Aber nicht nur Fragen der Finanzierung sind für den Studienerfolg entscheidend. Auch für viele erstmalig Studierende mit Kindern ist das universitäre Umfeld an sich eine neue Erfahrung, die je nach individueller Vorerfahrung und den eigenen Bewältigungsmechanismen verarbeitet wird. Auch was dieses Thema betrifft, kann ich für mich sagen: Ich bin gut angekommen. Aber dafür war unter anderem ausschlaggebend, dass ich erstens schon eine Uni von Innen kannte, zweitens aus einer akademisch-interessierten Familie komme und daher drittens in der akademischen Welt kein Gefühl der Entfremdung erfuhr. Ich habe aber auch Kommiliton*innen kennengelernt, die mit dem akademischen Habitus mehr oder weniger zu kämpfen haben. Die soziale Filterfunktion ist eben auch im Anschluss an die Schule an der Universität nach wie vor aktiv, was wieder zur Verstärkung der eh schon unterschiedlichen Lernvoraussetzungen beträgt.

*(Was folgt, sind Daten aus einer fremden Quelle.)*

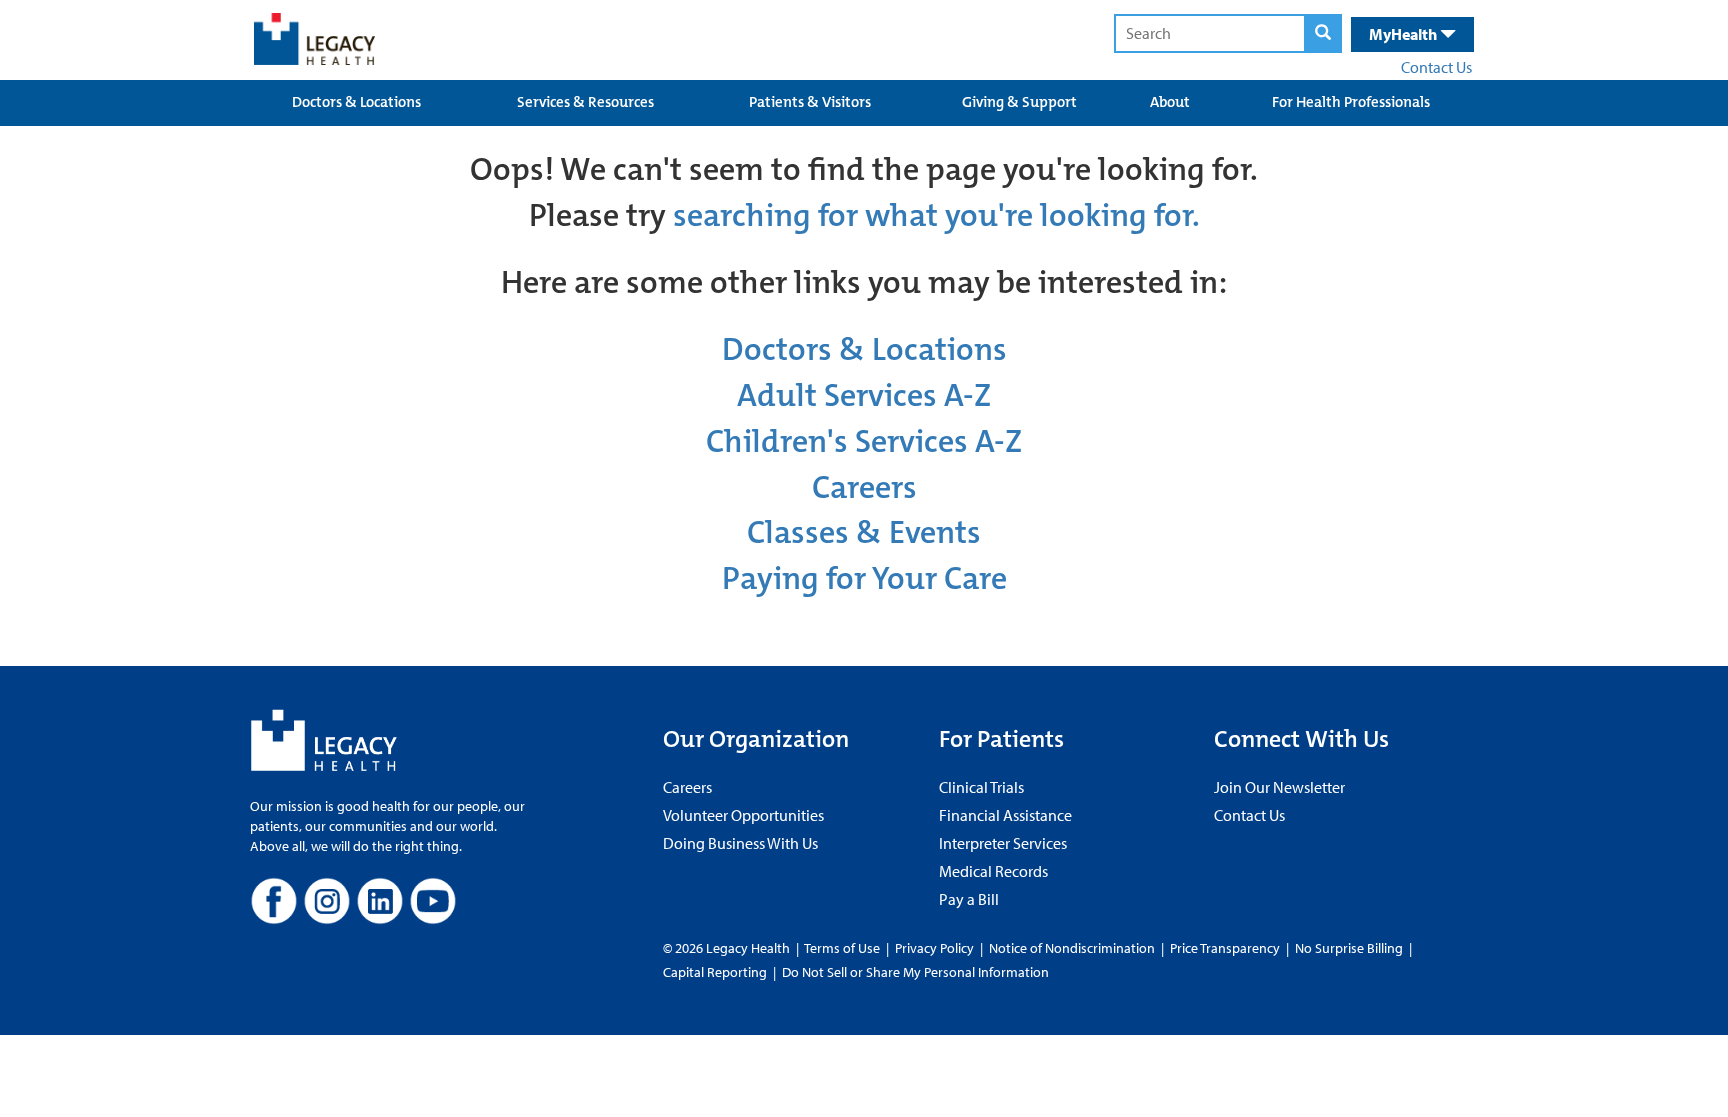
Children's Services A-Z (864, 441)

Insgesamt möchte ich aber sagen, dass es für mich persönlich kaum eine bessere Zeit für dieses Studium geben könnte. Oder anders formuliert, könnte ich mir keine bessere „legitime Beschäftigung“ als dieses Studium neben der Care-Arbeit vorstellen. Es ermöglicht mir Flexibilität, geistige Bereicherung in mir persönlich wichtigen Themen und eine willkommene Abwechslung in sozialen Kontakten. Vor allem ist es mir als Studentin im Vergleich zu meiner Erfahrung im Arbeitsverhältnis eher möglich, meinen Ansprüchen an mein Elterndasein gerecht zu werden und trotzdem dem gesellschaftlich-ökonomischen Druck entsprechend „tätig“ zu sein. Daher wage ich zu behaupten, dass es ohnehin die schönste Zeit für mich persönlich sein wird, weil alles, was danach kommt-Spoiler- tendenziell nicht weniger von mir abverlangen wird. Ich will hiermit nicht die alltäglichen Herausforderungen eines Studiums mit Kind beschönigen geschweige denn eine allgemeine Empfehlung aussprechen, mit Kind zu studieren. Ich will nur sagen, dass es – wenn die Umstände passen und hier muss noch nachjustiert werden, damit sie für möglichst alle passen- ein erfüllender Weg abseits des zwar brüchig gewordenen aber immer noch strukturell verankerten institutionalisierten Lebenslaufs sein kann. Wichtig ist aber genau dieser Punkt: Es ist nicht der idealtypische Weg und geht daher nicht selten (noch immer) mit gewissen Schwierigkeiten einher, den Übergang zu diesem Lebensabschnitt sowie das Studium selbst zu bewältigen – wohlgemerkt in Eigenverantwortung, weil das System in Sachen Bildungsgerechtigkeit noch hinterherhinkt. Ich erhoffe mir für die Zukunft, dass es immer mehr Eltern ohne strukturell bedingte Hindernisse ermöglicht wird, ein Studium (oder andere Ausbildungen) zu bewältigen.